Bristol Palin, who’s going to be the answer to a lot of trivia questions a decade from now, is on the front cover of People magazine. In it, she talks about how unglamorous life with a tiny baby is:
Girls need to imagine and picture their life with a screaming newborn baby and then think before they have sex,” she says of being a teenage mom. “Think about the consequences … If girls realized the consequences of sex, nobody would be having sex. Trust me. Nobody.”
I’m not sure she’s quite got the point here. If the message is that life with a screaming newborn baby can be stressful, well yes, that’s true. It’s equally unpleasant to be sleep-deprived and subject to nursing woes and diaper changes when not a teenager. And while having other adults around to share in the baby-care makes life easier, the basic hassle involved in the tending of small children is pretty standard, whether you’re a teenager, an adult, married, single, a stay at home mom, work outside the home, you name it.

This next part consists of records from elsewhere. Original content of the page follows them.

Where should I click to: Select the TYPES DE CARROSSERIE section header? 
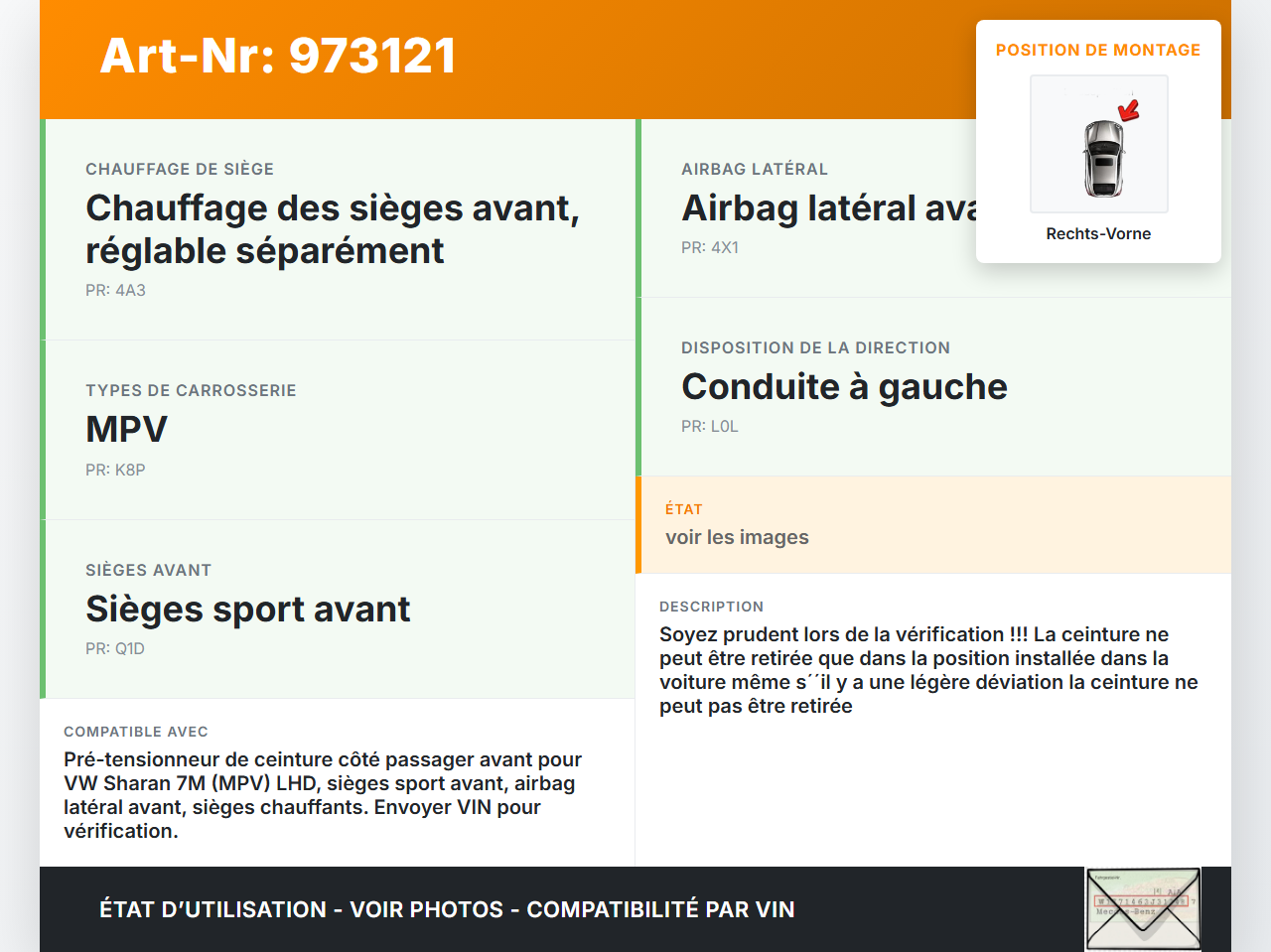tap(191, 390)
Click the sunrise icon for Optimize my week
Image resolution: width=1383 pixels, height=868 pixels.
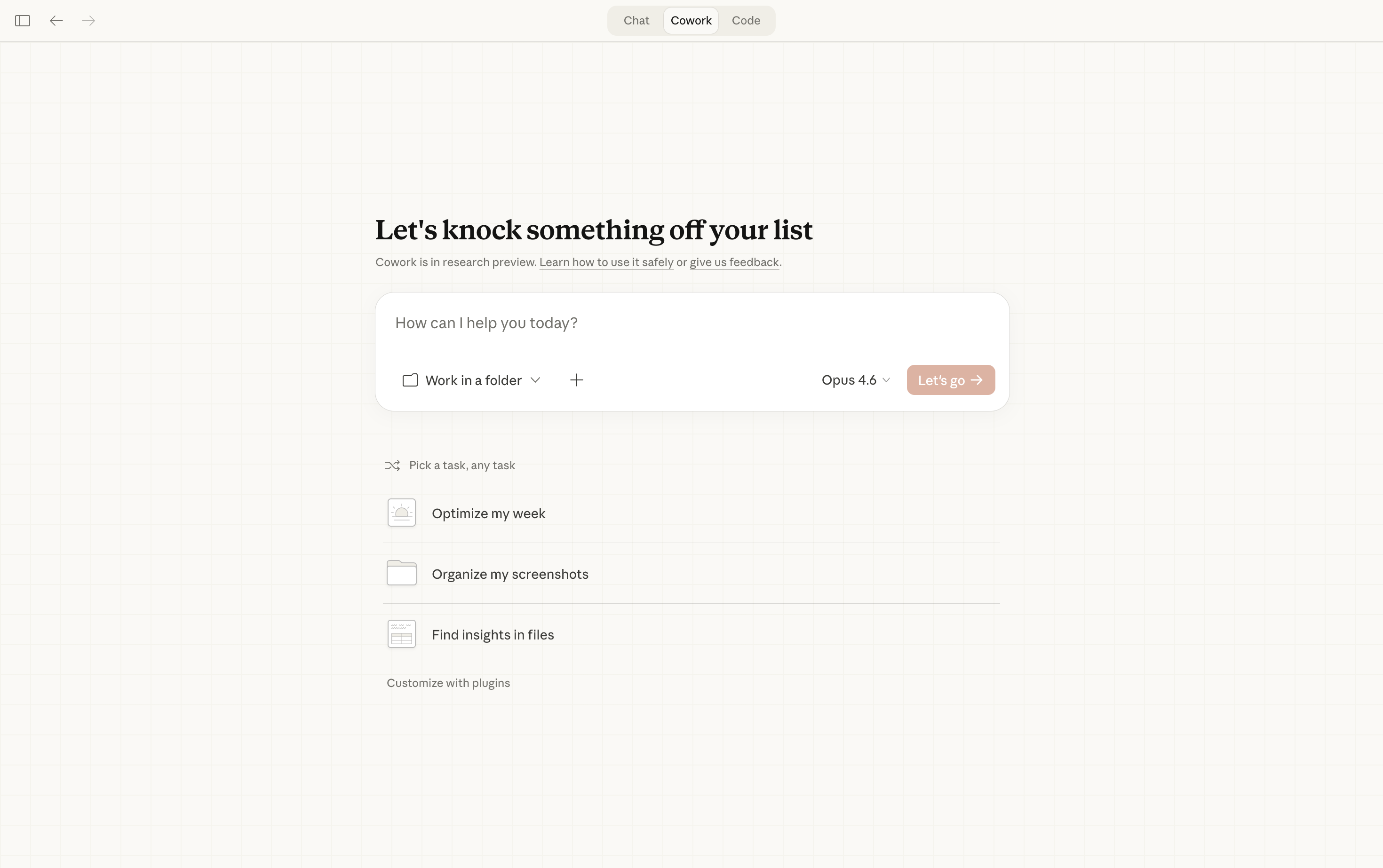(401, 513)
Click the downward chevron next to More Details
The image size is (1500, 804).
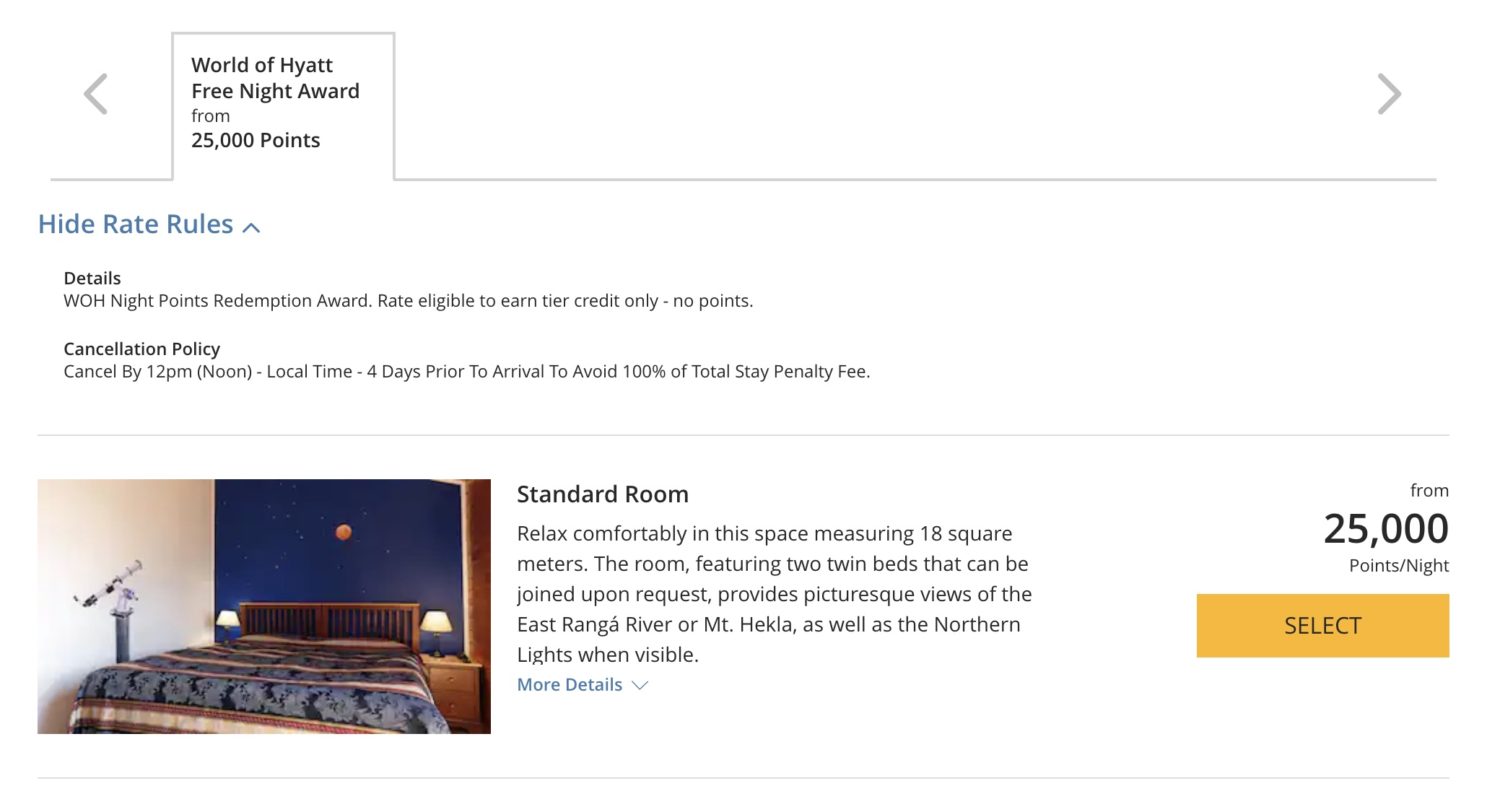639,686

Bristol Palin’s problem isn’t that she has a screaming newborn baby per se; it’s that she has this baby with whose father she’s already broken up, a not uncommon result of a high school romance; that she’s still totally dependent upon her parents and thus pretty much by definition not prepared to parent herself; and that she has none of the supports in place to help her cope and adjust that are more likely to be available when you are married and at least semi-autonomous before having children.
Don’t get me wrong, if “sex=screaming baby=no social life” stops kids in high school from having sex, more power to them. The thing is, to a certain extent, that equation holds true for adults too, not just teens. The issue isn’t how much work babies are, it’s how much more bearable the work is when you’ve got a husband and supportive family and a bit more maturity to fall back on.
And it’s a wee bit irresponsible for People to run a cover of a beautifully made up, slim and rested-looking Bristol in cap and gown, toting Tripp as an accessory. The text may read “don’t do this” but the sub-text is telling a different story.